El asesino Anders Breivik permanece impasible a la matanza que provocó, desafiante y sin ningún atisbo de arrepentimiento. El ultraderechista noruego que hace 10 años asesinó a sangre fría a 77 personas, acribillando a 69 jóvenes en la isla de Utoya tras dejar ocho muertos en un coche bomba, de hecho, ha vuelto a mostrarse en tono provocador y haciendo el saludo nazi, pidiendo su puesta en libertad. Lo ha reclamado al cumplir el tiempo mínimo de condena tras sembrar el terror en Oslo y la cercana isla, donde acampaban chicos y chicas de las juventudes socialistas noruegas, en julio de 2011.
Alardeando de su ideología, Breivik ha vuelto a alzar la misma mano que no vaciló al tirotear a sus víctimas para realizar el gesto fascista ante el juez. Tras 10 años en prisión, está en su derecho de pedir la liberación, pero el fanático asesino no parece haber cambiado, y ni mucho menos tener remordimientos por su macabro acto. De nuevo, ha exhibido carteles con consignas xenófobas; las mismas con las que justificó los asesinatos de esos jóvenes del Partido Laborista a los que acribilló por tolerar, decía, la islamización de Noruega.
Aprovechando la audiencia como tribuna política de sus ideas supremacistas, Breivik no ha mostrado signos de haber cambiado.

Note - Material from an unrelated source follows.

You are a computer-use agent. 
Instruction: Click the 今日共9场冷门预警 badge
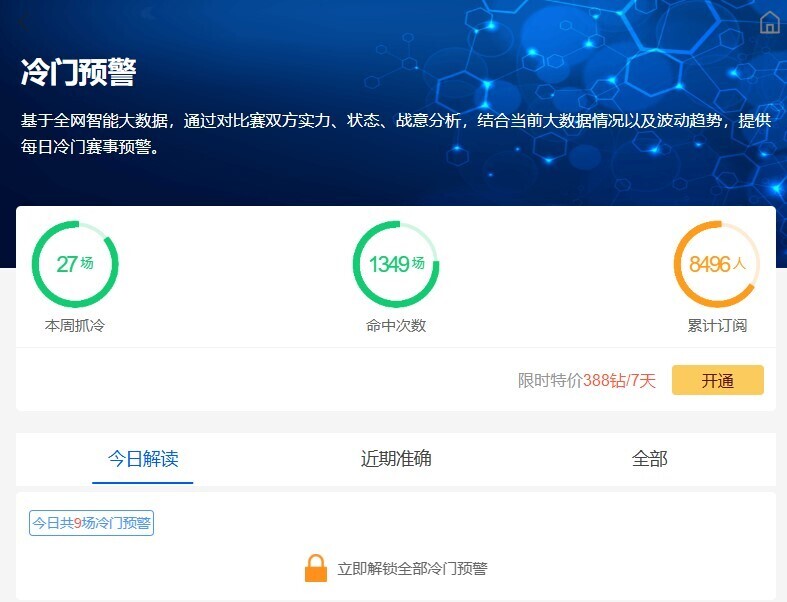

La matanza fue indescriptible: convirtió Utoya en un cementerio con decenas de cuerpos yaciendo por toda la isla, y lo hizo sin prisa, con la misma mirada heladora que exhibe en cada intento por acortar los 21 años de prisión a los que fue condenado. Su actual demanda de libertad parece abocada al fracaso. Hay riesgo de reincidencia: sigue siendo el mismo extremista violento que lloró cuando en el juicio leyeron su manifiesto; el manifiesto de un asesino de masas.